(Activity): The lines from the one containing "Legal address and contact person (212, 1600)" through the last one in the data: please copy those exactly, and only those, without the pictures.

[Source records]
────────────────────────────────────────

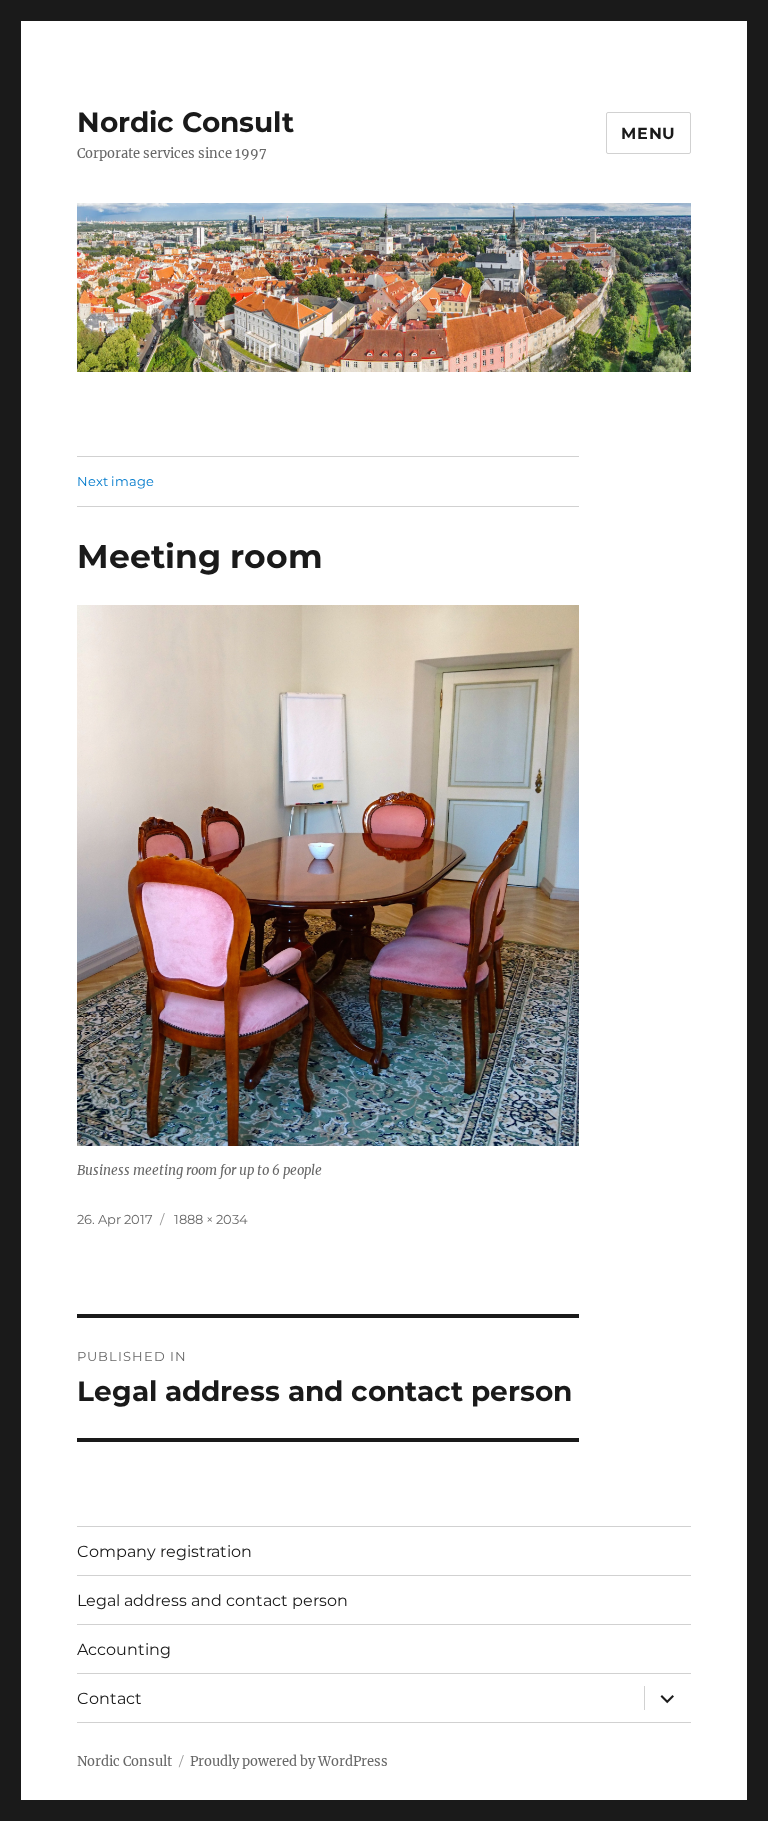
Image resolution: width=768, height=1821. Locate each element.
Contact (109, 1698)
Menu (648, 133)
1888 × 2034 (211, 1219)
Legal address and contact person (212, 1600)
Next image (115, 481)
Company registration (164, 1551)
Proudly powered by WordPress (289, 1761)
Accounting (124, 1649)
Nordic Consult (185, 122)
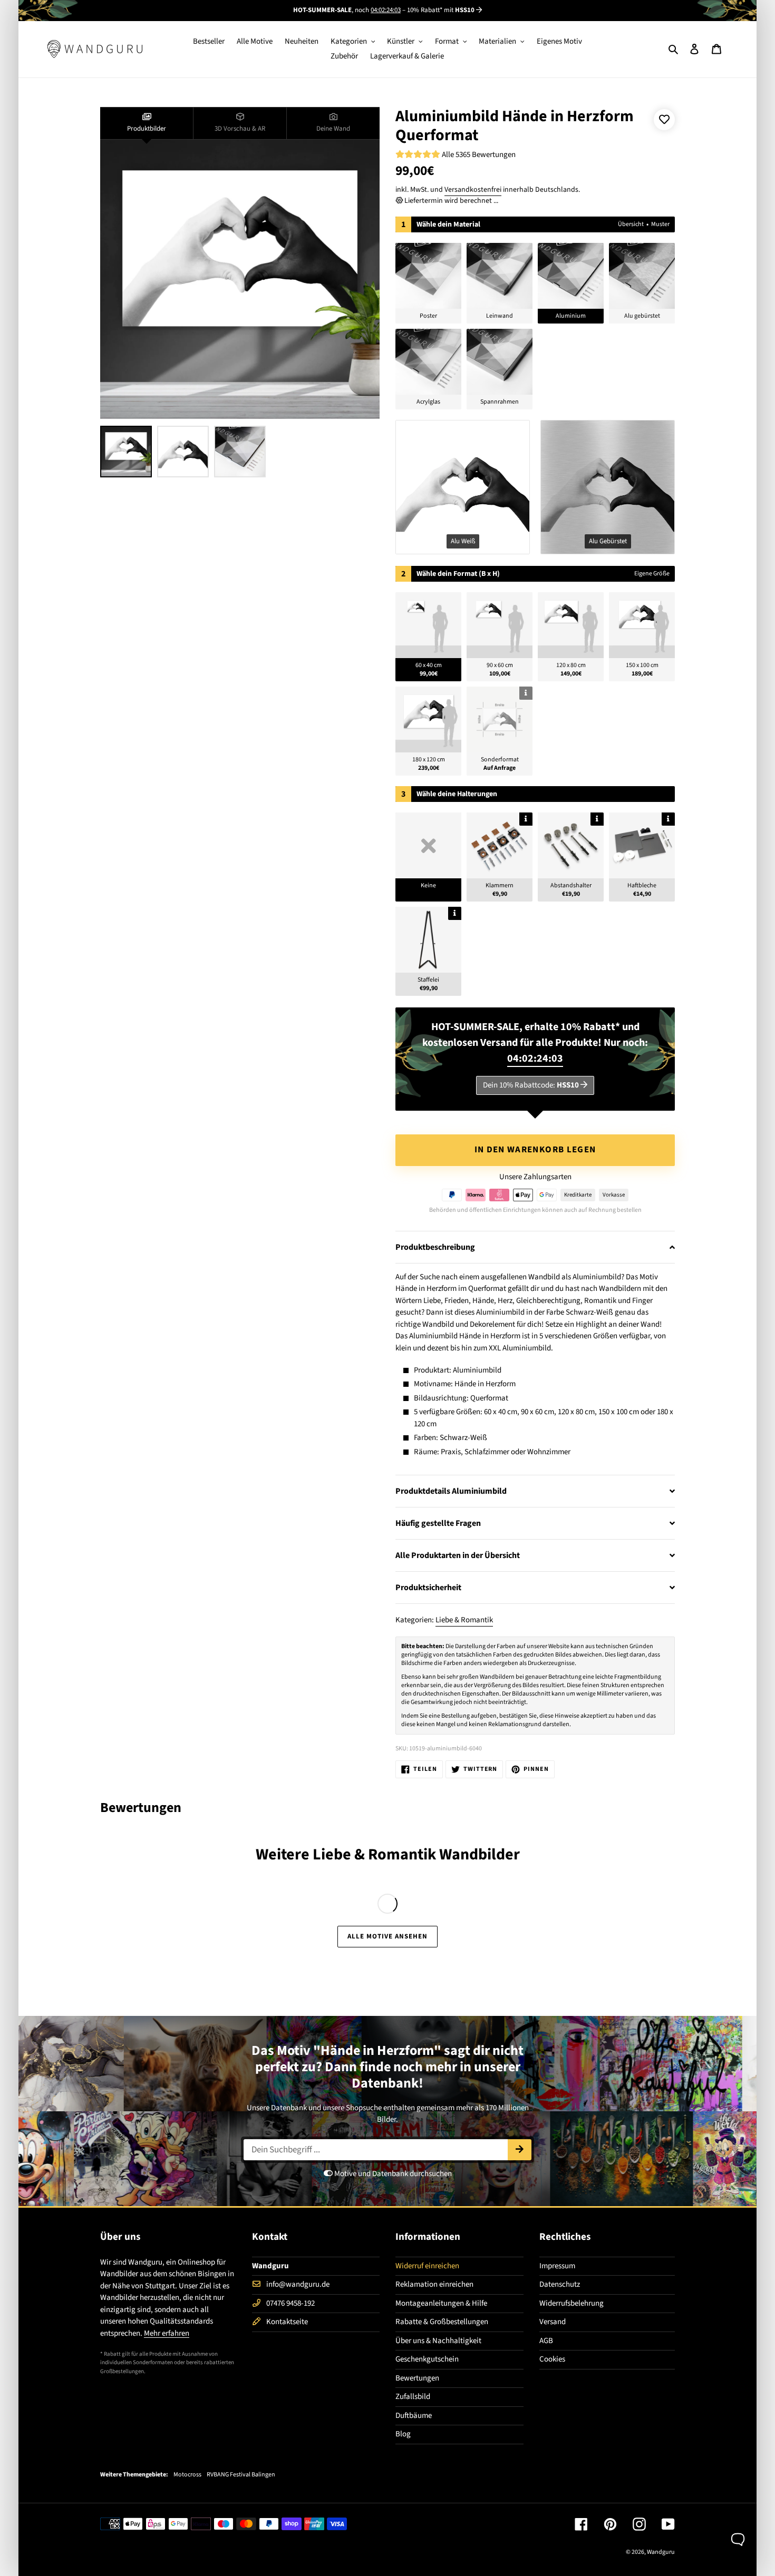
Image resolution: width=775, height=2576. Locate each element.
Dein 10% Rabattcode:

────────────────────────────────────────

(Output):
Legal address and contact person (212, 1600)
Next image (115, 481)
Company registration (164, 1551)
Proudly powered by WordPress (289, 1761)
Accounting (124, 1649)
Nordic Consult (185, 122)
Image resolution: width=775, height=2576. Locate each element.
Dein 10% Rabattcode:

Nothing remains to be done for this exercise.